Aims: In this study, we aimed to investigate the direct effects of steroid hormones on pregnant myometrial contraction.
Main methods: The effect of steroids on oxytocin-induced contraction was examined in vitro using pregnant rat or human myometrium. Subsequently, we evaluated whether RU486, a potent progesterone antagonist, influenced the effects of progestin on myometrial contraction. Additionally, we evaluated the effects of progestin on high-concentration KCl-induced contraction caused by voltage-dependent calcium channels in order to investigate the mechanisms involved in this process.

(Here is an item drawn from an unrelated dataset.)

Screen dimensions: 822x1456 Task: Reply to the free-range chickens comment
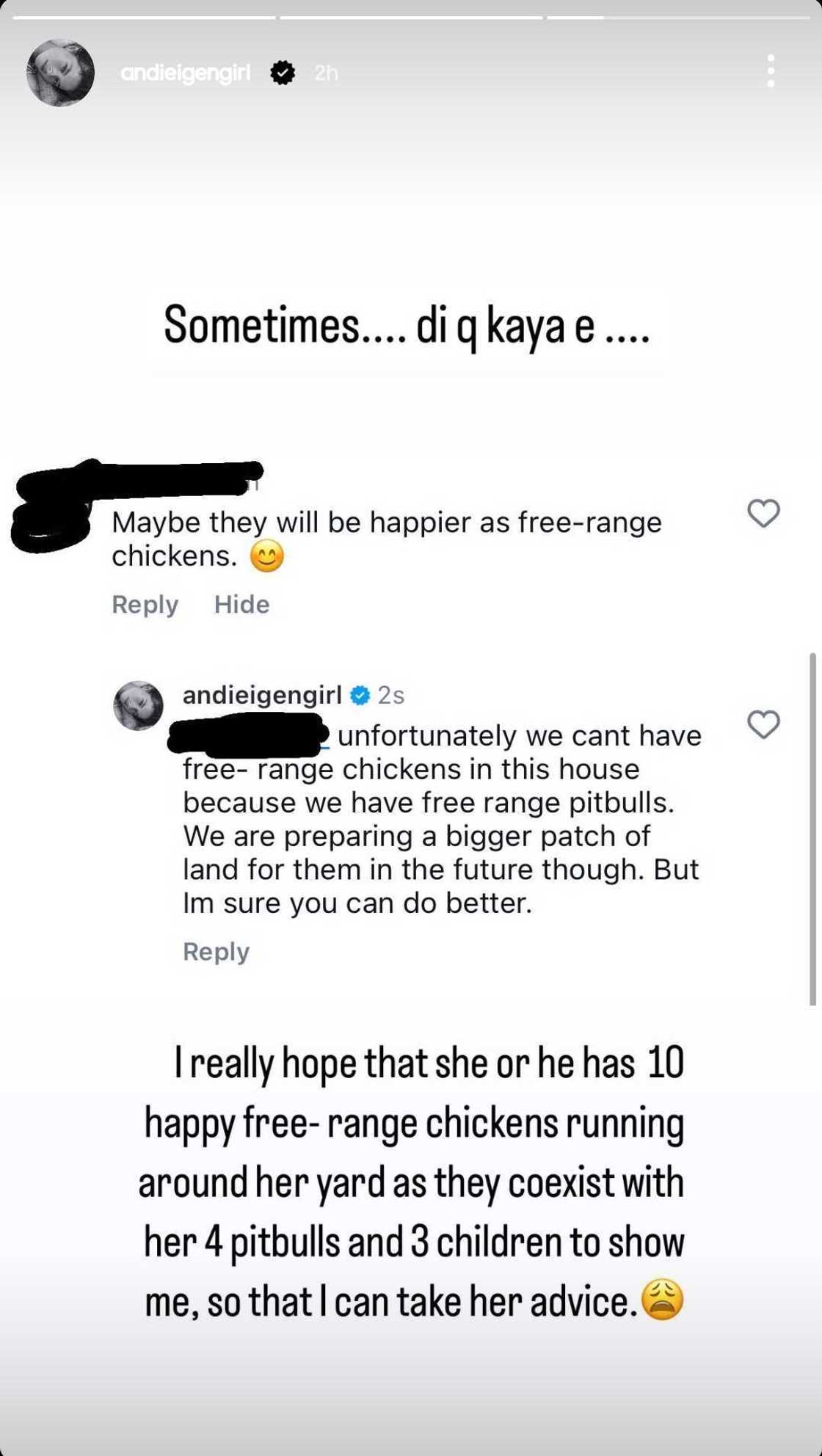click(145, 605)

Key findings: Of the natural steroids examined, 17β-estradiol, progesterone, testosterone, cortisol, and aldosterone did not influence oxytocin-induced contraction at concentrations <10-6 M. Of the tested progestins, medroxyprogesterone acetate, norethisterone, chlormadinone acetate, levonorgesterol, 17α-hydroxyprogesterone capronate, and dienogest had no effect on contraction at <10-6 M. However, dydrogesterone showed rapid and direct inhibition of contraction at 10-6 M, and this inhibitory effect was dependent on dose and time. RU486 did not block the inhibitory effects of dydrogesterone on contraction. High-concentration KCl-induced contraction was also inhibited by dydrogesterone, and the inhibitory effects of dydrogesterone were observed at concentrations as low as 10-7 M. Additionally, oxytocin-induced contraction in pregnant human myometrium was inhibited by 10-6 M dydrogesterone.

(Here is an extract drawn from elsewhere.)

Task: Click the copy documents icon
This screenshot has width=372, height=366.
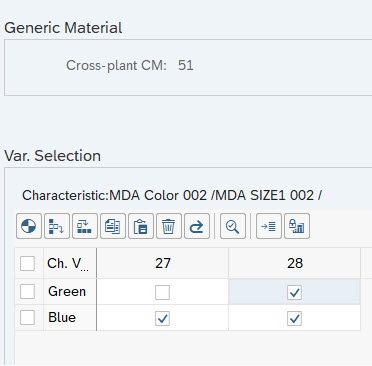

Significance: These results suggested that the rapid and direct effects of dydrogesterone on myometrial contraction were caused by a nongenomic pathway and that the progesterone receptor was not required for dydrogesterone action. Additionally, the mechanism of dydrogesterone action may involve voltage-dependent calcium channels.
Keywords: Dydrogesterone; Myometrial contraction; Pregnancy; Progesterone receptor; RU486; Steroid.